I’ve been a mum for 12 years now, and for about ten of those years, I’ve asked my son what kind of cake he would like for his birthday. I’m no Mary Berry, but I can knock up a good sponge cake, and I’m happy to give pretty much anything a go. Over the years we’ve had a volcano cake, a train cake, a Minecraft block and a Pokémon cake, amongst others. This year he asked me to make him a Warhammer purity seal cake, so I gave it my best shot.
Whilst not wanting to diminish my son’s latest obsession, Warhammer is basically painting tiny figures and then having a ruckus with your mate who also has some painted tiny figures. It’s a world I don’t fully understand, but I don’t need to understand it, I just need to continue to fund it.

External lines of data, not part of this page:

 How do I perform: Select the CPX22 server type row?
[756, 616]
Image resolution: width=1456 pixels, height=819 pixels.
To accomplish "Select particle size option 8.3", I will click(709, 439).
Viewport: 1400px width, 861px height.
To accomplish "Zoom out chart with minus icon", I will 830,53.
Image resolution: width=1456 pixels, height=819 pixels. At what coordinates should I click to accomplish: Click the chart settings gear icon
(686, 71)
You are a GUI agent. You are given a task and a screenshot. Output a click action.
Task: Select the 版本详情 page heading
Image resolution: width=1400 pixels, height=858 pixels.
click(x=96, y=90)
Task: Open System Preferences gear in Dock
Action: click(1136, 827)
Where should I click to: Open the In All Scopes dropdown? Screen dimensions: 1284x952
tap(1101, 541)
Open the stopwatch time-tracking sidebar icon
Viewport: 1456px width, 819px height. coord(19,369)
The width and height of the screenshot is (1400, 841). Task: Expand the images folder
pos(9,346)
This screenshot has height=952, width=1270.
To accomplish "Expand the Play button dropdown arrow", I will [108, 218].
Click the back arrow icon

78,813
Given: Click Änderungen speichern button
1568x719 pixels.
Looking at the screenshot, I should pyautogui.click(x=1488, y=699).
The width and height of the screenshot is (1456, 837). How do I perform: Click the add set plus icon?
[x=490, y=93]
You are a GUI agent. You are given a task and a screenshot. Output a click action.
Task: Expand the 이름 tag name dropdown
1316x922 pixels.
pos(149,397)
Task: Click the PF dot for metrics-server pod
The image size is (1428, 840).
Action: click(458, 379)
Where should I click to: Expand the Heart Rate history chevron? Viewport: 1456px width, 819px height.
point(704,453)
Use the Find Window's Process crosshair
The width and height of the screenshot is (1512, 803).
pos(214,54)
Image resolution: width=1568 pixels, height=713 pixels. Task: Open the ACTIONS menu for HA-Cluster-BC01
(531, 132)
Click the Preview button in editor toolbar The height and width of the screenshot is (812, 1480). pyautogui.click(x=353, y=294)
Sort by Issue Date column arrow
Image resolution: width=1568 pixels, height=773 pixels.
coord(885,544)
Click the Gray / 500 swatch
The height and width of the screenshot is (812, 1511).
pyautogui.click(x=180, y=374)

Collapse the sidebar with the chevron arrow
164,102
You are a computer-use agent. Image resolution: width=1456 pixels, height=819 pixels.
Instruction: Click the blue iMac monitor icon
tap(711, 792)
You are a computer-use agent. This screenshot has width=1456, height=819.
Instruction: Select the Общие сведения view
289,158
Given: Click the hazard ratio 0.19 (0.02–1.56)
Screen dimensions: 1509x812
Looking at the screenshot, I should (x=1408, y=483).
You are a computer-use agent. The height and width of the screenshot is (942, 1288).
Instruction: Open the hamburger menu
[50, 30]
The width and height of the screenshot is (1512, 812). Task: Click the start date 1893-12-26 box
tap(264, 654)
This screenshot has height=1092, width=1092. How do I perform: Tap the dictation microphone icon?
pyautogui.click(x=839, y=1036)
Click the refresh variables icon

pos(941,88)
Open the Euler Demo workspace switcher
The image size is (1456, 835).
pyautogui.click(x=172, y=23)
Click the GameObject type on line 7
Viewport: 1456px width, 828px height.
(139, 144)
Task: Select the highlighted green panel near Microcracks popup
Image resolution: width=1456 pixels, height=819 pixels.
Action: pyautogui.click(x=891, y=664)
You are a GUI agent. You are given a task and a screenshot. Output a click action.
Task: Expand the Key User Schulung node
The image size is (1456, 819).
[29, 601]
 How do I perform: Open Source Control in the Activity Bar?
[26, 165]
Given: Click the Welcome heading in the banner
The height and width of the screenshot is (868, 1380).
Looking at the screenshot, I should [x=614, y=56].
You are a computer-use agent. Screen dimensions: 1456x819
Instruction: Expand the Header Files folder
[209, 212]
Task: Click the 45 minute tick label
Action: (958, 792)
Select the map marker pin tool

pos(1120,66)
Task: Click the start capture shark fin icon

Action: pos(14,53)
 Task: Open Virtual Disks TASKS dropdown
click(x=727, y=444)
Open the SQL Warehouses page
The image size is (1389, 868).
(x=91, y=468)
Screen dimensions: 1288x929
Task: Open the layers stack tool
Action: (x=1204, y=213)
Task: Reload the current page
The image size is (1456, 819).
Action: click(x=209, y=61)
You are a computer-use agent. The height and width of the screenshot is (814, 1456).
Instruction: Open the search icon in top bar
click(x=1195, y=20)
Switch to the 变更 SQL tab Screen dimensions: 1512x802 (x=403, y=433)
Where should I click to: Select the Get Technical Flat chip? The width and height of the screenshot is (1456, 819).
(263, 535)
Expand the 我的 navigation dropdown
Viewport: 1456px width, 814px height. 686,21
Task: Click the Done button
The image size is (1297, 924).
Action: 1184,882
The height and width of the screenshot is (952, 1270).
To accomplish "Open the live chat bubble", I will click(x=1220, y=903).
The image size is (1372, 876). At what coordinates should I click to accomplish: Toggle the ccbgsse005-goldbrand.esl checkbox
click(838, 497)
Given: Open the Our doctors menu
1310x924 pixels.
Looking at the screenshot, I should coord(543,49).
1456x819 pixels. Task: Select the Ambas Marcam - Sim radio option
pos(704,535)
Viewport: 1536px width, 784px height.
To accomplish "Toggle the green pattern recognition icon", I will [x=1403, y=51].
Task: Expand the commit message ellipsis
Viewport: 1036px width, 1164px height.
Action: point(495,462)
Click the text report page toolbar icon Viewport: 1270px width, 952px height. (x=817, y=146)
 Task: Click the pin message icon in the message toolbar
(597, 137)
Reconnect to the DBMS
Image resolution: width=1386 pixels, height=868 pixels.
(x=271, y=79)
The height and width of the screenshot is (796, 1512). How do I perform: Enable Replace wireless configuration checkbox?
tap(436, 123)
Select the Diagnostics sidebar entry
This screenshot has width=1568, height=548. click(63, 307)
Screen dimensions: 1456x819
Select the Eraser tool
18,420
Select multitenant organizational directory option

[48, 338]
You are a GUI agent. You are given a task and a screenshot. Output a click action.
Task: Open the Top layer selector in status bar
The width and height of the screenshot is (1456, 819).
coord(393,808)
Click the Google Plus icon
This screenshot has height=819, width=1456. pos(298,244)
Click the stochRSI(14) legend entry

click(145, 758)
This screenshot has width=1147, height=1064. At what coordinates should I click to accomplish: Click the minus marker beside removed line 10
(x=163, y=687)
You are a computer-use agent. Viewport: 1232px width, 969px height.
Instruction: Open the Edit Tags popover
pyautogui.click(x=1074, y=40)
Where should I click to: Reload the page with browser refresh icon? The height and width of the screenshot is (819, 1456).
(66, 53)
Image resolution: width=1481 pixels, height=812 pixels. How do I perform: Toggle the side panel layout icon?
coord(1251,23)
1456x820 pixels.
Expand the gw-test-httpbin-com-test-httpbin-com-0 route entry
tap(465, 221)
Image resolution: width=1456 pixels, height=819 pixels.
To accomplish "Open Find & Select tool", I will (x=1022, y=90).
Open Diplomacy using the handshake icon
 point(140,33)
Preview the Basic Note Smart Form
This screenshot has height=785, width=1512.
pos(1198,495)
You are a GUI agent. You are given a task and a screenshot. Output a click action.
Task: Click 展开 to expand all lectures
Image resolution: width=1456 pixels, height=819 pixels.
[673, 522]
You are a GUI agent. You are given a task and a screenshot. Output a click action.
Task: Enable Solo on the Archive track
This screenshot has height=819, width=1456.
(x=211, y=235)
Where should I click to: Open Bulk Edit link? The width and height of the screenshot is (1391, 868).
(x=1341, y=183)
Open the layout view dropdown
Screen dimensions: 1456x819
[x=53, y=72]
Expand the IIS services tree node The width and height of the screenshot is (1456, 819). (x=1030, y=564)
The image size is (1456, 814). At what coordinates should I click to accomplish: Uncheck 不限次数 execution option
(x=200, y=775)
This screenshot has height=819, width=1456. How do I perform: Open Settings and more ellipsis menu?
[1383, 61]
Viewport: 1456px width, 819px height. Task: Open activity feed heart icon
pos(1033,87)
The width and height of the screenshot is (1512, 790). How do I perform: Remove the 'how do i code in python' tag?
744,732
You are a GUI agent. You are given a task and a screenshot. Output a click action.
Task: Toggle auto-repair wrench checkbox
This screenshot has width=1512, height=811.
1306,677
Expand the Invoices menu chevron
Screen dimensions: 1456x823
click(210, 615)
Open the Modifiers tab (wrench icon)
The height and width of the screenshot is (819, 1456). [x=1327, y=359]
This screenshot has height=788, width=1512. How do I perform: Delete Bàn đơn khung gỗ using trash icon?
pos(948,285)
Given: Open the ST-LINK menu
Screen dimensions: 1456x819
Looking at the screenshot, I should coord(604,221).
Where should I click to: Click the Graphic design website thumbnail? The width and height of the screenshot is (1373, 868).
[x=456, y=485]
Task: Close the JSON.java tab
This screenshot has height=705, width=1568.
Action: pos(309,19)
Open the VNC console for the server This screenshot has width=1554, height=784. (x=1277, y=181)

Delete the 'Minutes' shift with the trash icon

In essence the cake is three layers of Oreo sponge, with Oreo frosting between the layers and all over it, which make it look like a muddy battlefield. After tapping into the expertise of a Warhammer loving adult, we brainstormed some ideas. My friend did the hard work, the painting and his painted creations would also double up as birthday gifts for the birthday boy. My role was to make the cake, and the paper scroll for the purity seal.
To make the purity seal
This was a two part job, with my friend ordering a 3D printed purity seal coaster off Etsy and painting it up accordingly, and me creating the scroll. I did this using an app called Canva, which is free and I use it quite a lot for various design things. I added his name and some appropriate Warhammer words and logos, then printed it on cream paper. The font I used was IM Fell English SC, which was as close as I could get to authentic. Aging the scroll meant dabbing the paper with a damp teabag, which worked well.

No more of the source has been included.